National Physical Laboratory skills programme

NPL support training and skills in quantum technology through their STEM Futures programme.

Quantum City

Quantum City seeks to raise the profile of quantum technologies amongst the public and schools to build the future quantum workforce and facilitate discussions about the role of these technologies in society.

It is an initiative that combines various groups within the NQTP to collectively provide coordinated and cohesive messaging around awareness of quantum technologies to society and their specific applications for various aspects of everyday life.

This initiative aims to encourage the uptake of STEM subjects and signpost career pathways in the fields of quantum science and technology development.

Case study

Bristol-based QLM Tech is developing a quantum gas imaging camera to offer continuous monitoring of terminals, rigs and other sources of emissions.
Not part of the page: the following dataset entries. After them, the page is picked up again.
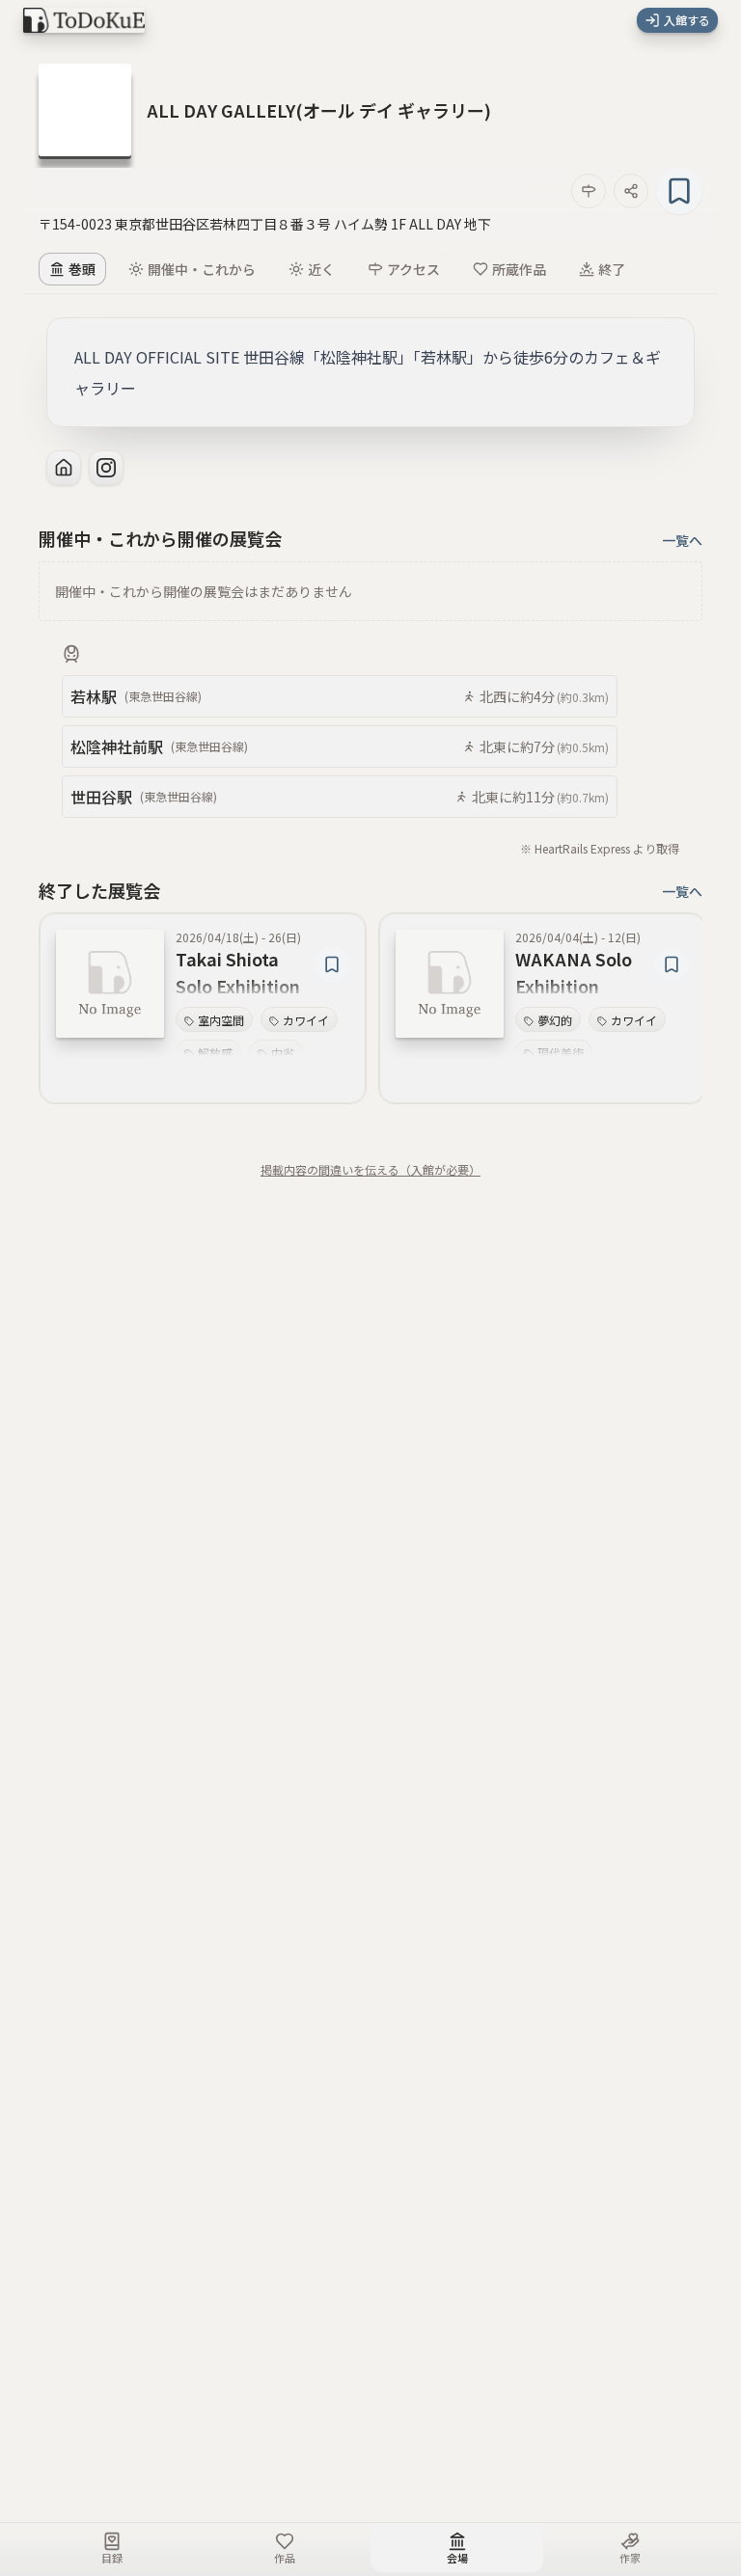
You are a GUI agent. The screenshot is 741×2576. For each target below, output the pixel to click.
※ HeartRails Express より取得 (599, 848)
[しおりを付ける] (679, 191)
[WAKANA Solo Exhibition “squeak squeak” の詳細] (450, 984)
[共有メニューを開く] (631, 191)
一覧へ (682, 540)
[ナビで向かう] (588, 191)
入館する (687, 20)
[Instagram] (106, 467)
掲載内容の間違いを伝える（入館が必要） (370, 1170)
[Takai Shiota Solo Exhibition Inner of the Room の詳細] (110, 984)
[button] (319, 109)
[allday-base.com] (63, 467)
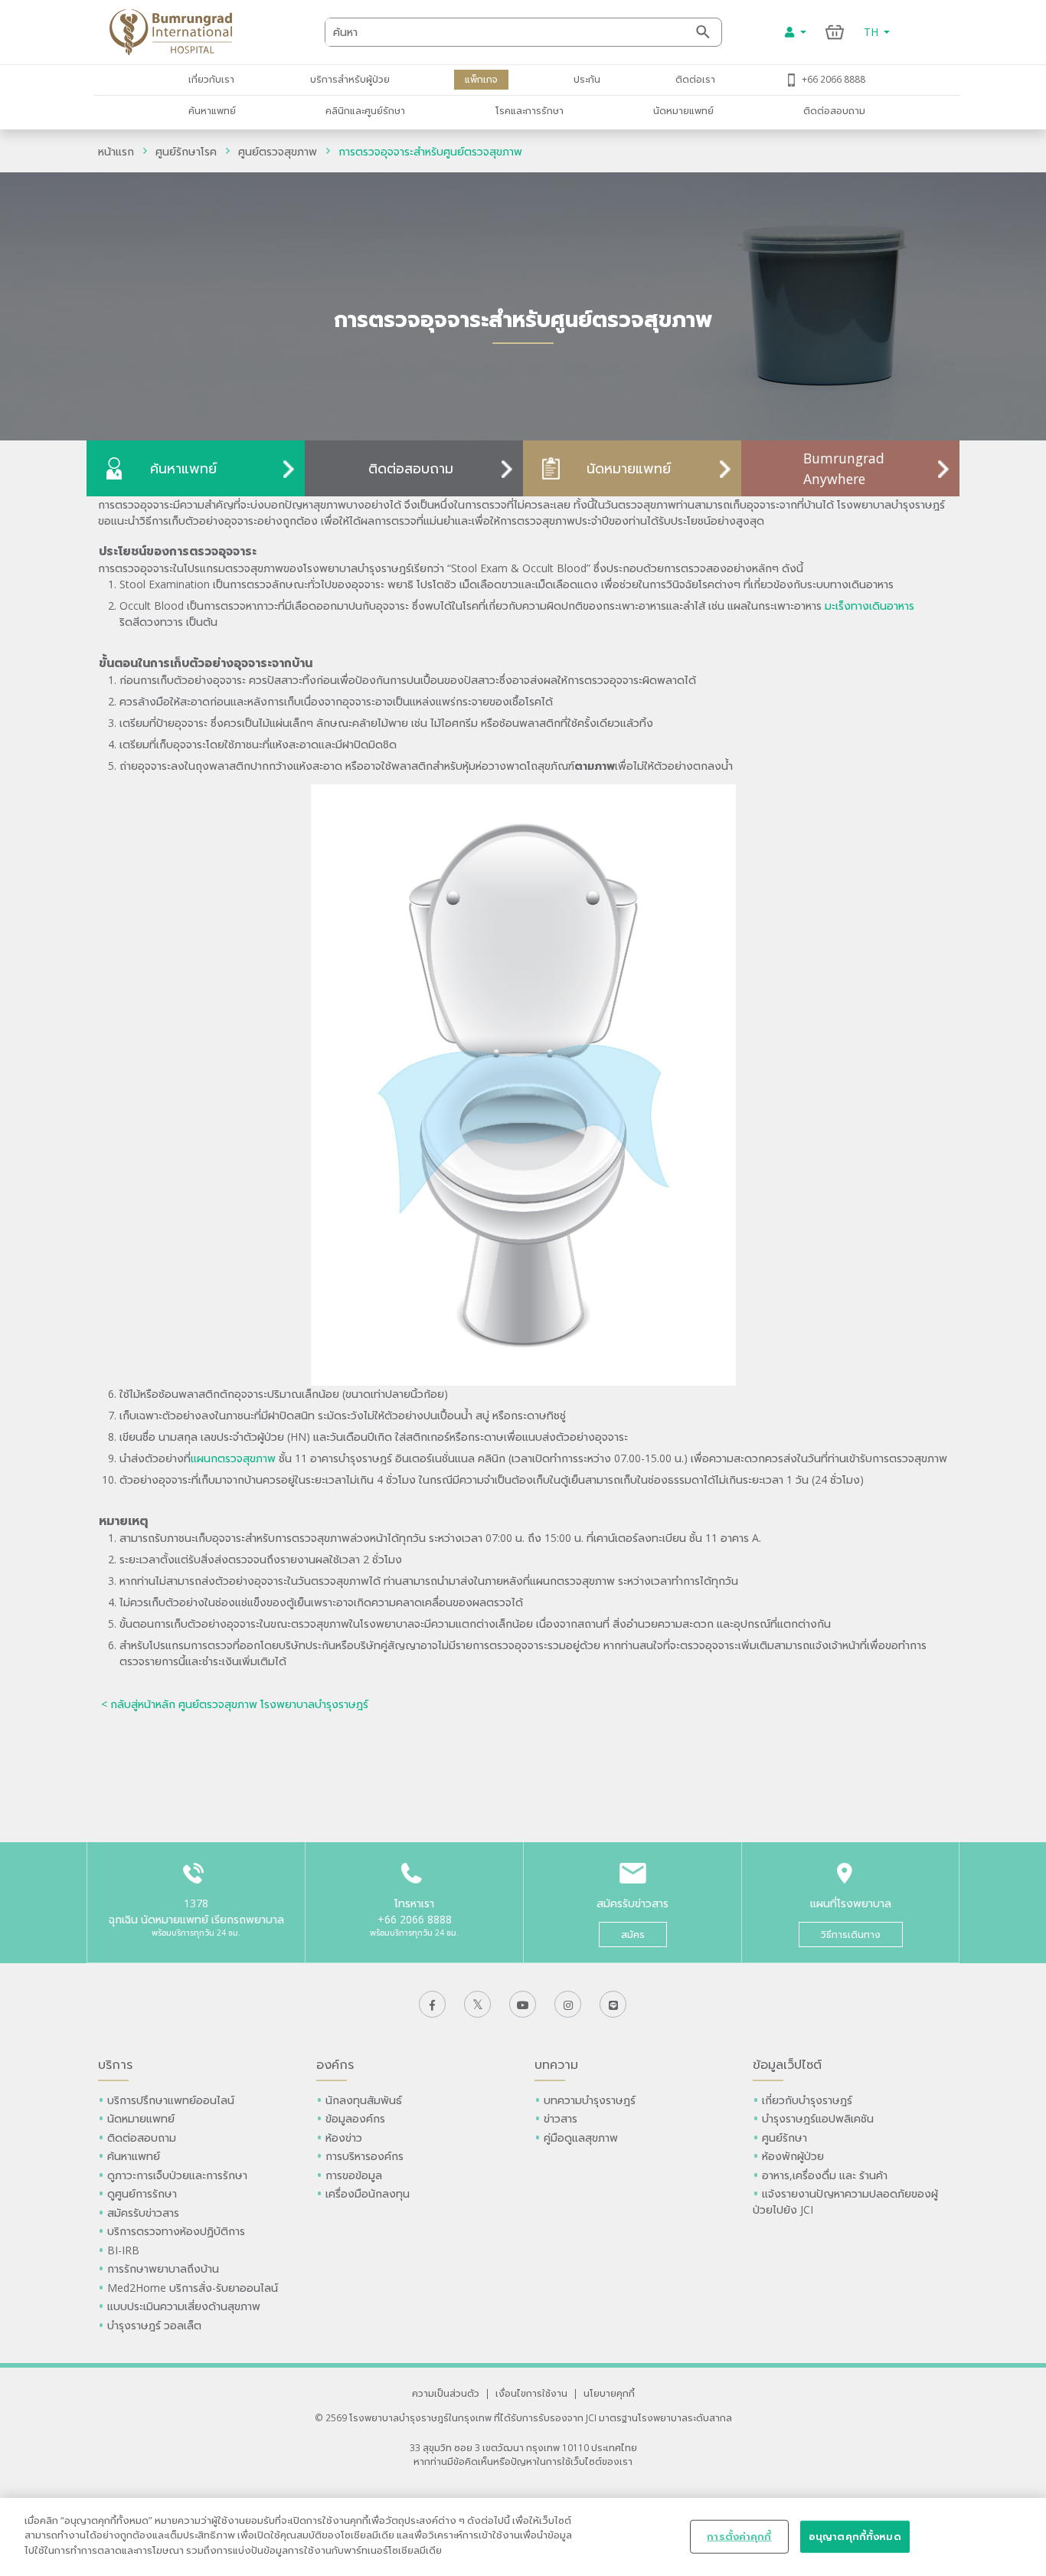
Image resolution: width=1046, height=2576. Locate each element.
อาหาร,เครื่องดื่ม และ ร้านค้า (824, 2175)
At the heart of QLM’s technology is a revolutionary combination of lidar and quantum single photon detection technology using a single photon avalanche diode (SPAD). Its quantum camera is the only solution that can provide affordable, scalable monitoring of greenhouse gas emissions at the facility scale on a continuous, autonomous basis.

On the eve of COP26, QLM carried out a successful first trial of the quantum gas camera at the real-world National Grid Gas Bacton terminal on the North Norfolk coast.